A small group at Nativity Church in Clarence established a Refugee, Immigrant and Migrant Ministry. I recently participated in a Refugee Simulation that focused on those who have been forced to flee their homes because of war, violence or persecution, often without warning.

The session provided experiential learning for approximately 50 individuals, a number of whom were youth, to help us better understand these “people on the move.” Working in small groups representing members of refugee families, we moved from place to place in the large room that represented stages of travel that Syrian refugees experienced in flight from Syria to Turkey to Greece.

At each stage of the journey, we as refugees had to make difficult decisions about which objects we had carried with us from our homes needed to be jettisoned due to injuries along the way and forms of transportation we were forced to use, including small boats to cross the Mediterranean from Turkey to Greece in cold, choppy water.

As we debriefed from the simulation, those present shared that it gave them a much better sense of the stresses and painful decisions and experiences of refugees who are forced to flee from their homes, community and country. In addition to leaving objects behind and along the way, refugees are forced to leave behind a sense of security and personal identity.
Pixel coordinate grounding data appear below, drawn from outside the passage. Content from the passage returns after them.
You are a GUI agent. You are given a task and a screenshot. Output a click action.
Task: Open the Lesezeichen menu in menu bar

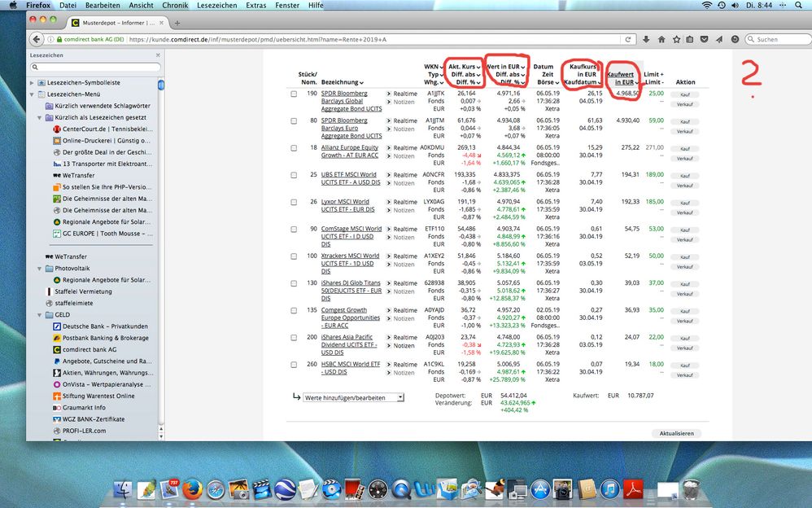218,5
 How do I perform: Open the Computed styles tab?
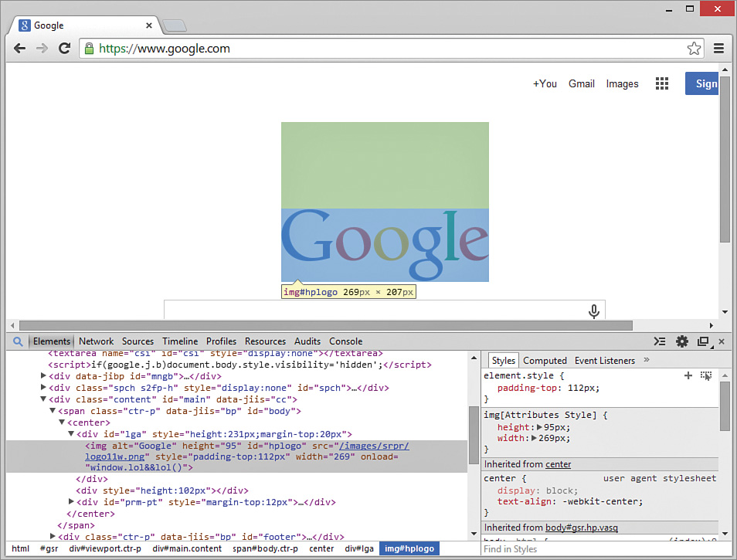click(x=545, y=360)
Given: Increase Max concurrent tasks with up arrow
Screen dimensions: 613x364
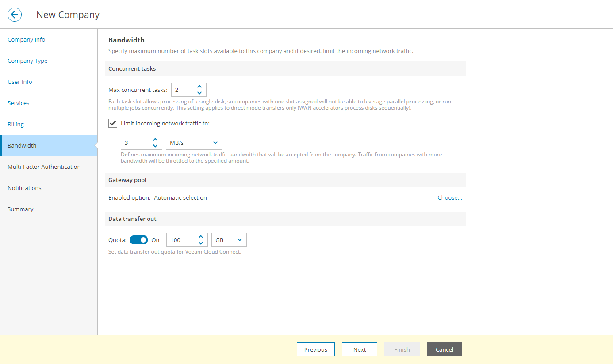Looking at the screenshot, I should [199, 87].
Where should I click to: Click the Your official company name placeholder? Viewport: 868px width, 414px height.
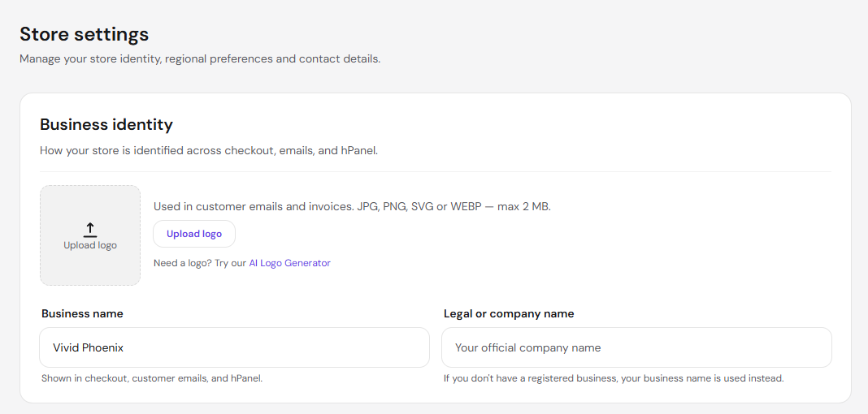(528, 347)
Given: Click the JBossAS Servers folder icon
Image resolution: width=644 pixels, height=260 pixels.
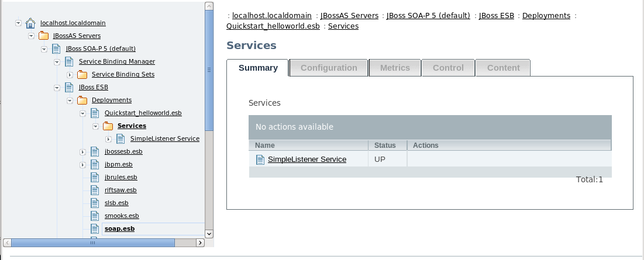Looking at the screenshot, I should (x=43, y=36).
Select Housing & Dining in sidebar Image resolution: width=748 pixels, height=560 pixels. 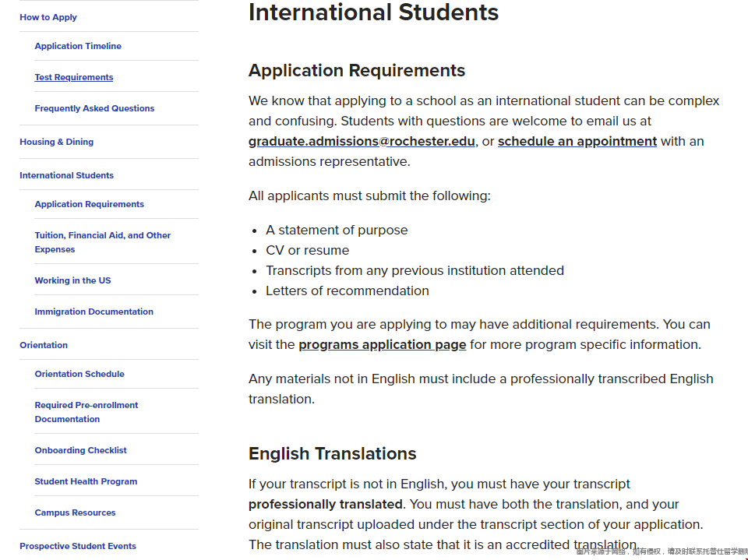click(x=56, y=142)
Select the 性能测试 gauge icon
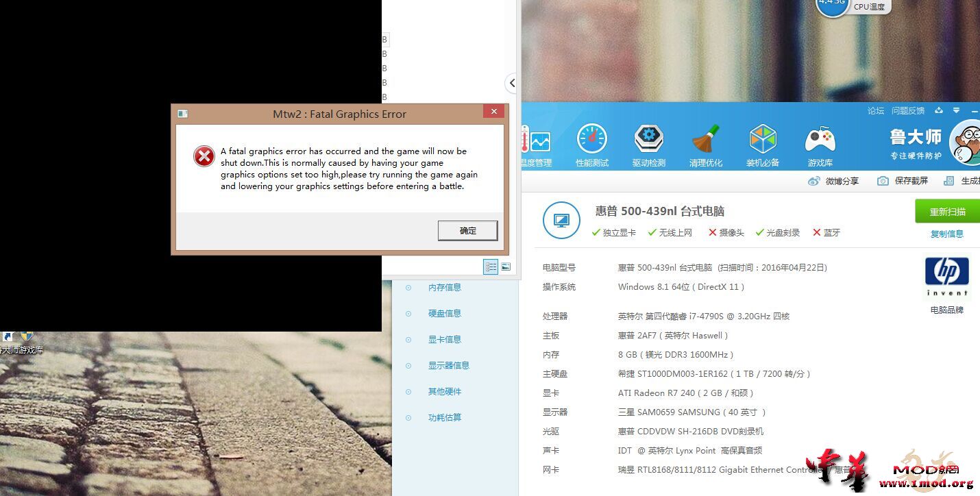This screenshot has height=496, width=980. pos(591,140)
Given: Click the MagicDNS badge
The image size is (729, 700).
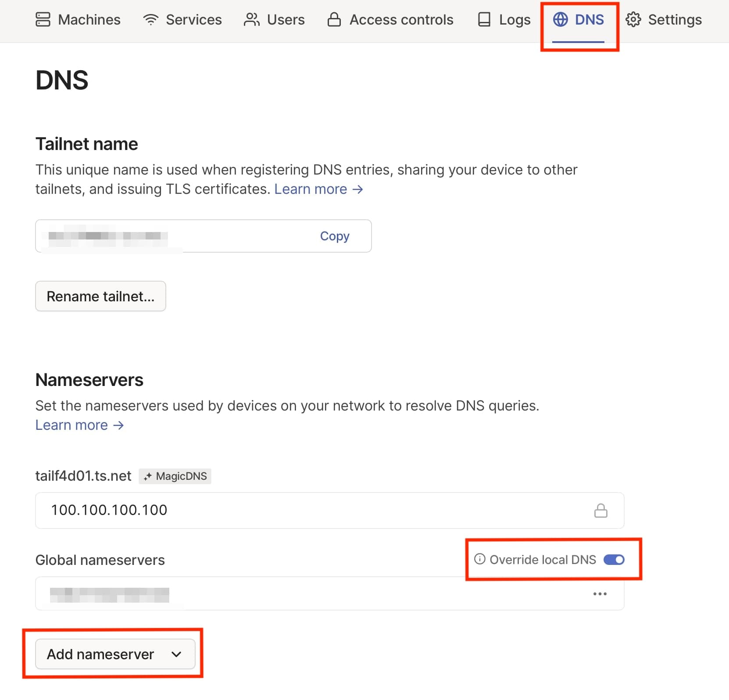Looking at the screenshot, I should (175, 476).
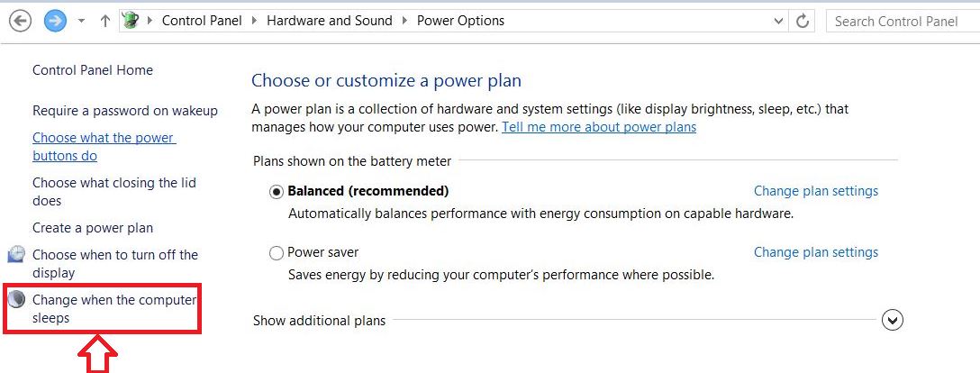Open Tell me more about power plans

(x=599, y=127)
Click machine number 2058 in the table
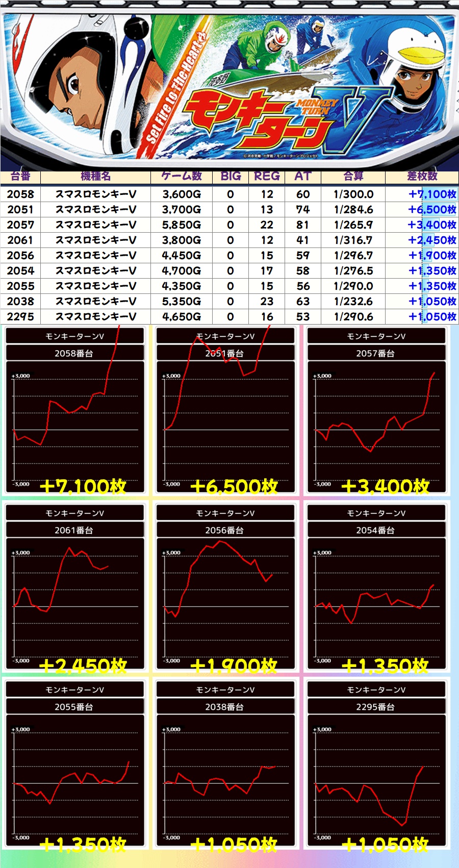This screenshot has width=459, height=868. (20, 194)
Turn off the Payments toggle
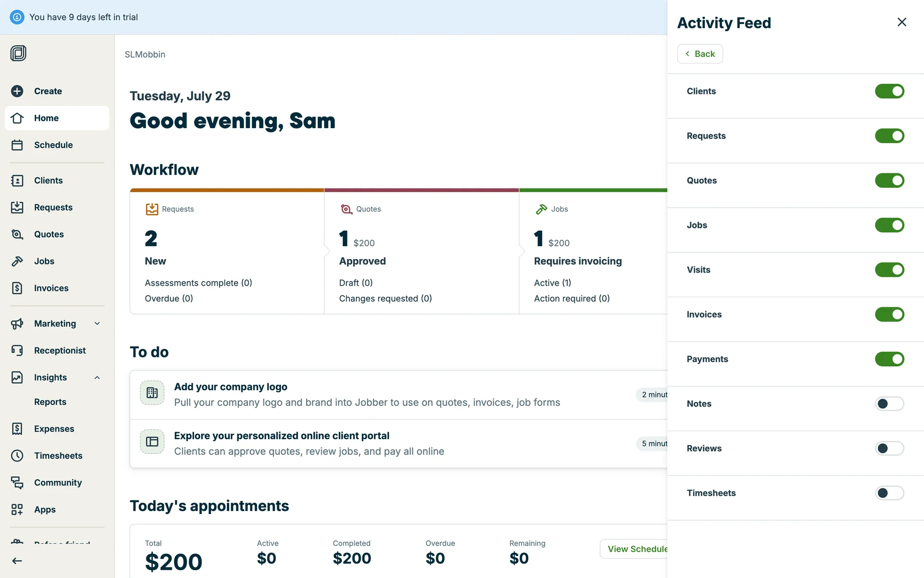 889,359
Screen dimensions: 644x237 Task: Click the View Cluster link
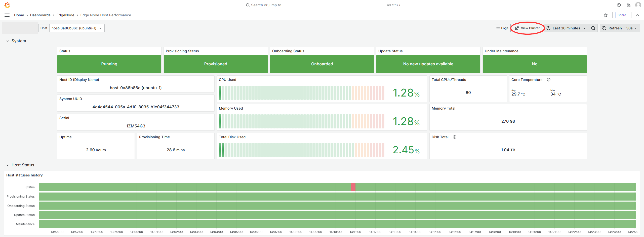tap(528, 28)
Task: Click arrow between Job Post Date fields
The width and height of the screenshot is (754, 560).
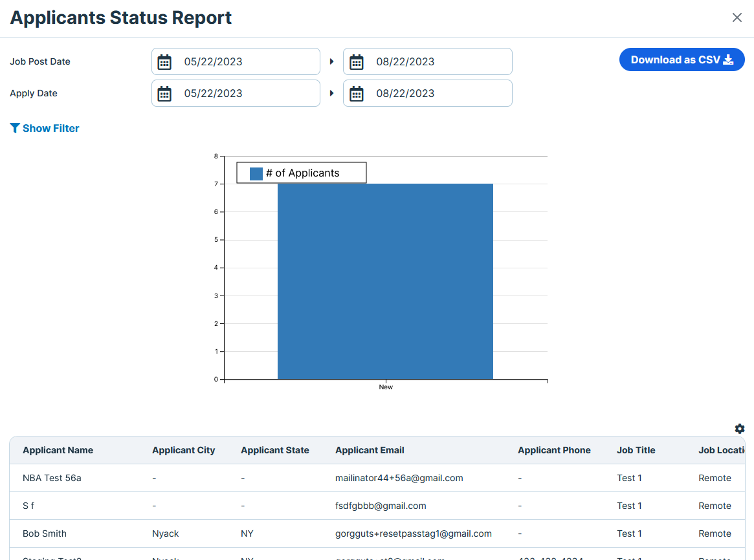Action: tap(331, 62)
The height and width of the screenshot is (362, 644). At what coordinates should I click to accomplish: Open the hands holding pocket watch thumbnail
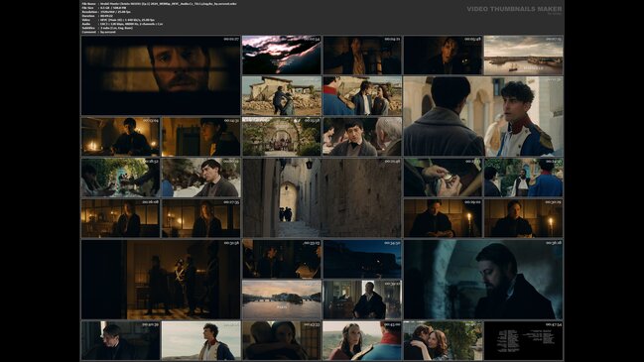pos(443,178)
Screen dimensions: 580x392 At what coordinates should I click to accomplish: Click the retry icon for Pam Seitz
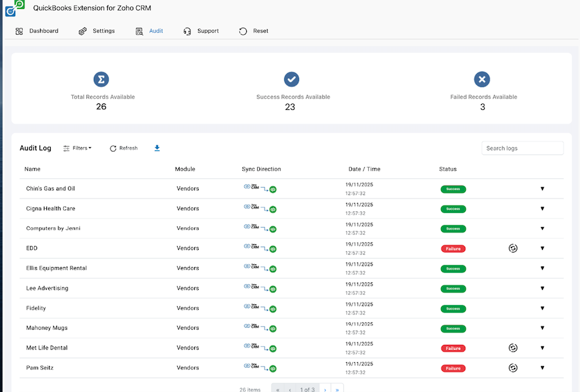coord(513,367)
We learned that there are an estimated 25 million refugees in the world, living outside their home country. Many refugees live for years in camps in countries that surround the country they have been forced to leave behind. Countries that house large numbers of refugees include Turkey (3.7 million) and Germany (1.1 million).

Though I am proud of our country, I feel ashamed at the scant number of refugees the U.S. has admitted in recent years.  From a high of 230,000 in 1980, when Congress passed the Refugee Act, by 2019 a ceiling of 30,000 was set, the lowest since 1980. The number actually admitted was smaller yet – 22,491. In the month of October 2019, not a single refugee was admitted to the U.S.

To me, this change in policy is not because refugees pose any real danger to our country, nor because they become a costly burden. Refugees seek to learn English and to get right to work (most often taking jobs far below their level of education, credentials and work experience) and they contribute to local economies. We certainly have seen that in Buffalo and surrounding communities.

My plea is that you take time to learn more about refugees and then consider taking action. We, as a nation of immigrants and a country with great wealth, land, resources and infrastructure, can and should offer greater compassion and opportunities to those in such great need. 

Robert Poczik did volunteer work with Tibetan refugees in India and served in the New York State Education Department administering English as a second language programs for refugees and immigrants.